In der Literatur werden die Tuareg als Kel Tagelmust ‚die Leute des Gesichtsschleiers‘ oder „Das blaue Volk“ bezeichnet, da sie mit Indigo gefärbte Kleidung tragen. Beide Begriffe werden von den Tuareg nicht verwendet.
Geschichte
Die Tuareg sind ein Berbervolk. Sie sollen Nachkommen der altberberischen Garamanten sein, die um die Zeitenwende in den Regionen des heutigen Südtunesiens und Libyens ein kriegerisches Kamelnomadentum entwickelt hatten.[5] Im 11. Jahrhundert wurden sie von arabischen Beduinen vom Stamm der Banū Hilāl aus dem Fessan vertrieben und zogen sich abgedrängt in die Gebiete der zentralen Sahara, insbesondere das Tassili n'Ajjer, Aïr und Ahaggar zurück, wo sie seit dieser Zeit leben. Insoweit konnten sie sich einer Arabisierung ihrer Kultur (Schrift, Sprache, Handwerkskultur, matrilineare Sozialstrukturen) entziehen. Gleichwohl übernahmen sie den Islam.[6] Bei dieser Abdrängung vertrieben sie ihrerseits das Wüstenvolk der Tubbu in das Tibestigebirge. Nach dem Untergang des Songhaireichs im Zuge des marokkanischen Eroberungskrieges im 16. Jahrhundert drangen die Tuareg zunehmend auch in die Sahelzone ein und errangen in der Folgezeit unter anderem die Kontrolle über Timbuktu und das Sultanat Aïr mit Sitz in Agadez.

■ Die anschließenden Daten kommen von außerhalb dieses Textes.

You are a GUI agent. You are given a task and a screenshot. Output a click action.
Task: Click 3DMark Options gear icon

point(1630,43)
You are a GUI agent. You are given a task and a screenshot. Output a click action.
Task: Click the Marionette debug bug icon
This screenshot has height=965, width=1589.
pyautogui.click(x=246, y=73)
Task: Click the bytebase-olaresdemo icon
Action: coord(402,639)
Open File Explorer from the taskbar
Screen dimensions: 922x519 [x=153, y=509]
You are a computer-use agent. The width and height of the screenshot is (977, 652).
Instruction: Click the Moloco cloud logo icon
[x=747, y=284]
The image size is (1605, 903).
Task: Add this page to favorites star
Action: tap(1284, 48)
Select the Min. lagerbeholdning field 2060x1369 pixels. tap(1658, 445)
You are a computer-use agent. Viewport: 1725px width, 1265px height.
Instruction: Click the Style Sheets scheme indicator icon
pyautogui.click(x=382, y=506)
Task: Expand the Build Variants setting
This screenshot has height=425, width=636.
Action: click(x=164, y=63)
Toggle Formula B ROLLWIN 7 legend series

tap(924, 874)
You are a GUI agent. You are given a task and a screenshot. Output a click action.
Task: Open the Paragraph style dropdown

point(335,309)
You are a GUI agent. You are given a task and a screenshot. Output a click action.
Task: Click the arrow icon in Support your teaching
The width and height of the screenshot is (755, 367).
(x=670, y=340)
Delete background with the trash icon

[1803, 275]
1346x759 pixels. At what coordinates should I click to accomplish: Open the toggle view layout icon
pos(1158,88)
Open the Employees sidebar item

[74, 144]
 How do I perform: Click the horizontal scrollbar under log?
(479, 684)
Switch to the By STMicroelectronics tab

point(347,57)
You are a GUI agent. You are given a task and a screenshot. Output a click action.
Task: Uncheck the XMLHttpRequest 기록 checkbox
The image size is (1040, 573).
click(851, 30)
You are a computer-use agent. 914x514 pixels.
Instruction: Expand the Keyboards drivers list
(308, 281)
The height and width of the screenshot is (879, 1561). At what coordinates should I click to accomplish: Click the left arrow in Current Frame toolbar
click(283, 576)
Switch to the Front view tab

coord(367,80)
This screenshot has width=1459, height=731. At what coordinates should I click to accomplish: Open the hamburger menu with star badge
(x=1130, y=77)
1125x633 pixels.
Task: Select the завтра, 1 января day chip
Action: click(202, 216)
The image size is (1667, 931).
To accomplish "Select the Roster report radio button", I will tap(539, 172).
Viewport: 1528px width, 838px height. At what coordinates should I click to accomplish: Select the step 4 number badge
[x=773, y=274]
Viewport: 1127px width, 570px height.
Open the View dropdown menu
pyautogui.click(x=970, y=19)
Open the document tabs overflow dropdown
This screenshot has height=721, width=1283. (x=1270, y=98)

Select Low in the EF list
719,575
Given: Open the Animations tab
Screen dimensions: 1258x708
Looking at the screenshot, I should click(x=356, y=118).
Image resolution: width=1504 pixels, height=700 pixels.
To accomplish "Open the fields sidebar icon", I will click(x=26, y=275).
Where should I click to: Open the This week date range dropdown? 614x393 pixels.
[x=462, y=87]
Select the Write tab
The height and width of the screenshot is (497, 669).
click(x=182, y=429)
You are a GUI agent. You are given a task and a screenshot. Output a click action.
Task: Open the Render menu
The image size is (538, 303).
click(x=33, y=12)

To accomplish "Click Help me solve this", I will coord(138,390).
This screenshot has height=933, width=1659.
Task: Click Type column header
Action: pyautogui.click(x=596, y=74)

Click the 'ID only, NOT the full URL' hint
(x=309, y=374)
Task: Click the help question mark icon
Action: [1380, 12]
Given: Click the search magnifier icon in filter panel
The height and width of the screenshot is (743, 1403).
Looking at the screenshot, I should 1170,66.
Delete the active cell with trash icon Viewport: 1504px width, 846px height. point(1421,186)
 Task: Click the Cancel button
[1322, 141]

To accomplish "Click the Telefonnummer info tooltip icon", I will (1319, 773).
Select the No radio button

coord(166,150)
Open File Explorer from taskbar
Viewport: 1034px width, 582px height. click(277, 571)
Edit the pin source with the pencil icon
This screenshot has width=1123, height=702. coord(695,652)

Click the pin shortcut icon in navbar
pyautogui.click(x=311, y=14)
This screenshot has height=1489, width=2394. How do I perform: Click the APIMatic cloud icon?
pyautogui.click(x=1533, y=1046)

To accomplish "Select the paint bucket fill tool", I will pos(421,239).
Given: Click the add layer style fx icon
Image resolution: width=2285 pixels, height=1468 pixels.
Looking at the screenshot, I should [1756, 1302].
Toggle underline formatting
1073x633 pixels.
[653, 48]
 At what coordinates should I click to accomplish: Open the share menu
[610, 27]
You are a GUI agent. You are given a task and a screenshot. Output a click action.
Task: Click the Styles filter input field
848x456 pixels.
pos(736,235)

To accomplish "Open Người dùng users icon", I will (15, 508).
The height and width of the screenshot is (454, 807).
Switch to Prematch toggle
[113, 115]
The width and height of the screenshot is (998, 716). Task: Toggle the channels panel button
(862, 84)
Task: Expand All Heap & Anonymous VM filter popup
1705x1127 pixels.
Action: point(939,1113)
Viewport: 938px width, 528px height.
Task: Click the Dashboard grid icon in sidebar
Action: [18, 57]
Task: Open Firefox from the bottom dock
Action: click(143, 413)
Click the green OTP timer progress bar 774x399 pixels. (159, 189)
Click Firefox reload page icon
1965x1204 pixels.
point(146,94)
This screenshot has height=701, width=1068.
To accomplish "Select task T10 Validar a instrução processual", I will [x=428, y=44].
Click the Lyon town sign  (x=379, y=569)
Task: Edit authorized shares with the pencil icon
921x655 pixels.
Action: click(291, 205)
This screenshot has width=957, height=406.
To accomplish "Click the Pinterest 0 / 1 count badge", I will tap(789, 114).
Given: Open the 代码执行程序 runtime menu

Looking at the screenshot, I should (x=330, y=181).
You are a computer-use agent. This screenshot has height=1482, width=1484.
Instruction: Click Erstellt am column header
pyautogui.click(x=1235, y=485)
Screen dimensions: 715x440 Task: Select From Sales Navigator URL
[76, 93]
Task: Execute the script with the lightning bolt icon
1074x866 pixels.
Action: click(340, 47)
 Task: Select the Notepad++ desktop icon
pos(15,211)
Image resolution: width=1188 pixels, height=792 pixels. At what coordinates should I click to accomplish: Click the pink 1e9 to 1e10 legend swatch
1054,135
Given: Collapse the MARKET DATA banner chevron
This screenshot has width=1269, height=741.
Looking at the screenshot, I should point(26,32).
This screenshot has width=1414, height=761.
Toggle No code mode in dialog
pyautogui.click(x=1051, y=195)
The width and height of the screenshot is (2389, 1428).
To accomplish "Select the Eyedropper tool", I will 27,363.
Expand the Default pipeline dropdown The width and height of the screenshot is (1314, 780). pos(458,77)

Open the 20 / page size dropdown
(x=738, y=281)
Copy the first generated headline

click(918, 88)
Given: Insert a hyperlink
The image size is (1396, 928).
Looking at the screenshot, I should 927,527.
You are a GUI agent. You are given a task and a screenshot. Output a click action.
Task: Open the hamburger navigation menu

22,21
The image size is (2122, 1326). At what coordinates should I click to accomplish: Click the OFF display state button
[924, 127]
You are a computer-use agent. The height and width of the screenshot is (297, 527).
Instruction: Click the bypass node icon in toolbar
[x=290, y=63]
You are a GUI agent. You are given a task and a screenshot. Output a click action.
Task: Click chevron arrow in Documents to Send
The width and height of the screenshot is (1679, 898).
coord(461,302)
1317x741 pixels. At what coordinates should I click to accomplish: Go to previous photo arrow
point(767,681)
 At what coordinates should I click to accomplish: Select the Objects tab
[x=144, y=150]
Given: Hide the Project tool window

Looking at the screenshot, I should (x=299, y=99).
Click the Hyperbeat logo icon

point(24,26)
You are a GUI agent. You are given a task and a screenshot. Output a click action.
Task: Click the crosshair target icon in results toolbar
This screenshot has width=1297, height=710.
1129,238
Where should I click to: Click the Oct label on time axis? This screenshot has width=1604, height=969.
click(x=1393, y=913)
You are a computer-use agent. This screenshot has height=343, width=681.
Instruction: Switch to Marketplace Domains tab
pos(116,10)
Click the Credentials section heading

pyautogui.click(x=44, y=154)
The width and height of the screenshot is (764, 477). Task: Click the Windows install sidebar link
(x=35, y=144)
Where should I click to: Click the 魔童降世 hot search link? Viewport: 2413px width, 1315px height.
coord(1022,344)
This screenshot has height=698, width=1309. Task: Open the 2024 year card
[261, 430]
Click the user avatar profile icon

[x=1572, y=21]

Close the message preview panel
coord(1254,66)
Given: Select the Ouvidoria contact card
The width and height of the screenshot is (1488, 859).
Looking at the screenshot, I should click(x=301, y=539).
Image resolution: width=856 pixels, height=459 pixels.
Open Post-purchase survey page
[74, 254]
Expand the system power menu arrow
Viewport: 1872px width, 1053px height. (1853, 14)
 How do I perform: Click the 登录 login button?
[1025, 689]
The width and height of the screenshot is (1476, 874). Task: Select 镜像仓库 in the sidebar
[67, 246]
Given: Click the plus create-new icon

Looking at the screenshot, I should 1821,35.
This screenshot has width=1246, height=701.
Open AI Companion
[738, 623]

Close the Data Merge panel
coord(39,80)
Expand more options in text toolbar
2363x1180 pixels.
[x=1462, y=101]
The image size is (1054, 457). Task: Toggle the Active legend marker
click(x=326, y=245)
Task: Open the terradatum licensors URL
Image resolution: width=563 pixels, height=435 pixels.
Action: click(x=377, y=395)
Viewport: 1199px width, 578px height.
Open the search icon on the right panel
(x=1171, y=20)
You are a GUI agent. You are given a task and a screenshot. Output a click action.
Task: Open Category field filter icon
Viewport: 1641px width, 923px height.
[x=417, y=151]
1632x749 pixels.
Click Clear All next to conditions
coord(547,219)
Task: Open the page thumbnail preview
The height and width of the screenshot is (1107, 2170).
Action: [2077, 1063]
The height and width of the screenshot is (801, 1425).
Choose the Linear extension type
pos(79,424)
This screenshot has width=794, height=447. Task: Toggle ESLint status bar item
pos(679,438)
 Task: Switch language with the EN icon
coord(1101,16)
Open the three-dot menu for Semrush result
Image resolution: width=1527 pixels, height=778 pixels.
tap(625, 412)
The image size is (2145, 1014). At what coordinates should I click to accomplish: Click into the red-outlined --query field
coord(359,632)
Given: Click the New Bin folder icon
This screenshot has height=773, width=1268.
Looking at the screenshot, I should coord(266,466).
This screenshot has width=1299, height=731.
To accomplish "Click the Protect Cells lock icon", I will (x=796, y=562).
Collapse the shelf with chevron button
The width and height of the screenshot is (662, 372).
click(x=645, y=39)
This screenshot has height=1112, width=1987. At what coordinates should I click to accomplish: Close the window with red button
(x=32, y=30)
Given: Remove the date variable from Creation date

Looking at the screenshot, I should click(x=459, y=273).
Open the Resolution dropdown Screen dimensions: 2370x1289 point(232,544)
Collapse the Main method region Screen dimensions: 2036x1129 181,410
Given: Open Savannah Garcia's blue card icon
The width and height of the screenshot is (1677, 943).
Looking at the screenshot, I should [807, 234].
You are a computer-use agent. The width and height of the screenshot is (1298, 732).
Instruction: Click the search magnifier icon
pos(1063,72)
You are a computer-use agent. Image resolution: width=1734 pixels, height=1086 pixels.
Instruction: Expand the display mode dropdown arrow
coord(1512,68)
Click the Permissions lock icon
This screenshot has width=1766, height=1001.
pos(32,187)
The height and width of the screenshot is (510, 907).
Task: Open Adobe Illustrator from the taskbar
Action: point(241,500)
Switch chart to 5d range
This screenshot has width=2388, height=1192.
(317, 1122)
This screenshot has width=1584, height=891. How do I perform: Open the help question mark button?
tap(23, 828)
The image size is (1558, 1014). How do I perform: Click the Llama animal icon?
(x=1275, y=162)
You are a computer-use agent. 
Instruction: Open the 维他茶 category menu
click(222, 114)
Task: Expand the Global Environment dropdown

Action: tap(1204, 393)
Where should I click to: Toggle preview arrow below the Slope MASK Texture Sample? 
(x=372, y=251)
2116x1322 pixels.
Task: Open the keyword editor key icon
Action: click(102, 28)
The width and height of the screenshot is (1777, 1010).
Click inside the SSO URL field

Die Tuareg mussten immer wieder um das Recht kämpfen, als freies Volk anerkannt zu werden und nach ihrer Tradition leben zu dürfen. Im 19. Jahrhundert leisteten sie der vordringenden Kolonialmacht Frankreich in der Saharazone von Westafrika lange Zeit heftigen Widerstand. Erst 1917 wurde ein Friedensvertrag geschlossen. Mit dem Ende der französischen Kolonialherrschaft in Westafrika 1960 wurde das Siedlungsgebiet der Tuareg zwischen den nunmehr unabhängigen Staaten Mali, Niger und Algerien aufgeteilt, wobei kleinere Gruppen der Tuareg zudem in Libyen und Burkina Faso leben. 1990 bis 1995 revoltierten die Tuareg in Mali und Niger aufgrund der Unterdrückung und Ausgrenzung durch die jeweiligen Regierungen. Ein Führer des Tuareg-Aufstandes war Mano Dayak. Mitte der 1990er Jahre wurden die Aufstände nach der Unterzeichnung von Friedensverträgen beendet. 2007 beschuldigte die neu gegründete Tuareg-Rebellengruppe Bewegung der Nigrer für Gerechtigkeit die Regierung, den Friedensvertrag nicht einzuhalten. Außerdem fordern sie einen Anteil des Gewinns aus dem Uranabbau nordwestlich von Agadez für die Tuareg (Uranmine bei Arlit).[7]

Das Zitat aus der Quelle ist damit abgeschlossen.